Side織徒 気分的BGM「誰彼スクランブル」♪
「ぱっ!?…」 「ぴっ!?」 「ぷうっ!?」 「ぺえっ!?」 「ぽおっ!?」
「ぺっ!?…」 「まっ!?」 「ぎゃる!?」 「ぼおっ!?」
「んななななあっ!?…」
「まだやるか?」
「く、くそっ!ば、馬鹿にしやがって!」
「織徒さんには近付けさせません!覇ッ!!」
「おげべええー!?…」
フェアベルゲンを出て街に辿り着き早速情報収集を行おうとした所にリムリス達を狙った不遜な輩達に連日絡まれたのでその喧嘩を買い三人で遠慮無く叩きのめした。
真逆亜人の女性に呆気無く負けるとは思っていなかったのか屍が出来上がっていた。
「弱いー」
「舐めくさきっていたからなってン?」
「…」
今なんか怪しいフードの男が居た様な気が…ドゴーン!
「今のはハジメ達だな?」
「お、織徒達もまだ居たか!そうだコレ受け取れ!」
「お!」
どうやらハジメ達も二つ目の大迷宮をクリアしたらしく俺に回収したセンタイリング、又もや銀のテガソードを入れたケースを投げ渡してきた。
「12と40、それに24か」
その後、一方的なDQN共蹂躙についてギルド職員らに問われ俺達は半ば強制的にある依頼を受ける事になった。
「ン!?…」
「どうかしたのか?」
今ほんの一瞬だけウルフのリングが光った様な…真逆な…
少し前、Side優花
「…」
「真逆異世界でまともなカレーが食べられるなんて~」
私達は愛ちゃん先生護衛班として冒険者稼業をしながらトータス世界の街を転々と巡っていた。

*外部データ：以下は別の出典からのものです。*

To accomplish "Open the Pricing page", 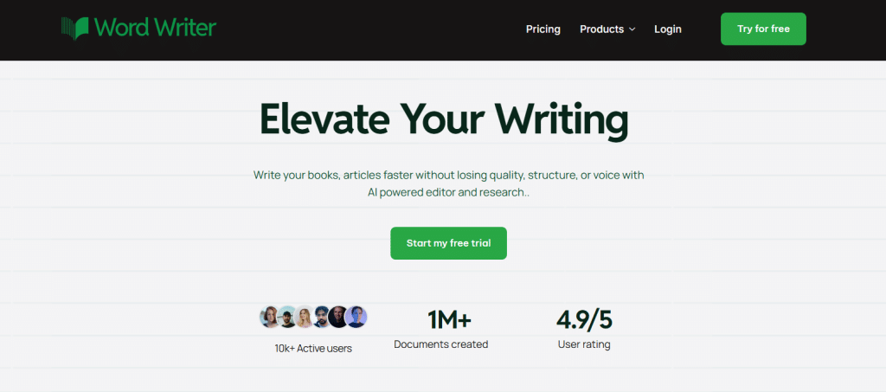I will point(543,29).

だがあれから数週間が経った今でも織徒達の事を見つけ出せずにいた…。
「!」
「園部さん今の…!」
ふと又指輪が光ったのを目にした私は真逆と思いばっと宿の受付の方を見た。
「!…」
其処には今迄探し求めてやまなかった愛しい人が居た。
「織徒!…」
私は一目散に駆け出していた。
Side織徒
「織徒!」
「!ゆ、優花!?この街に居たのか!」
宿の受付をしていたらいきなり抱き着かれた。
抱き着いてきたのは優花だった。
「わふ?その人間が織徒の一番の番わふか!」
「あ…」
「…どういう事なのかしら織徒?」
そこでリムリスが爆弾発言したので俺はサーッと冷汗が流れた。
「凄く心配させておいて浮気してたの!?」
「だあ、事細かく説明するから落ち着いてくれえー!」
俺は経緯を説明する為にテーブルに着いた。
「南雲君も一賀夜君も無事で本当に良かった…ですがどうしてそうならもっと早くに?!」
「する必要性を感じていなかった」
「色々とございまして…」
「おいお前達!愛子の質問に真面目に答えろ!」
俺達の担任の先生である愛子先生はそう言われハジメはまともに答えず俺は答えを濁すしかない。
そこで王国の騎士の一人が怒号を上げる。
「飯食ってんだ後にしてくれ」
「後アンタ等居ると話辛い事があるんだよ…聞いて後悔しても知らんぞ?」
「なんだと!?」
「ちょっとデビットさん何を!?…」
「亜人を連れている分際で!」
今コイツ何て言った?
「オイ…どうやら五体満足でいたくないらしいな」
「その汚い口を閉じやがれ」
「「んなっ!?…」」
俺もハジメも騎士達に素早く得物を突き付けた。
騎士達は反応出来ずに狼狽する。
「俺が一番嫌いな事はないわれのない差別だ…差別を助長する神など神とは認めない!」
「そういう事だ」
「「ぐっ!?…」」
「ちょ、ちょっとそこまでにして下さい!」
愛子先生に止められたので一旦離す。
そして改めてリムリス達の事を紹介する。
「南雲…織徒アンタ等ね…」
「お、俺は優花の事が一番だからな!」
「も、もう!…///~」
案の定、優花に詰め寄られたが俺は必死に土下座しリムリス達の事を許してもらった。
それから数日後…
「あん?この街に魔物の軍勢が向かって来ているだと?」
依頼を消化しに向かったハジメからそんな連絡が入ったのだった。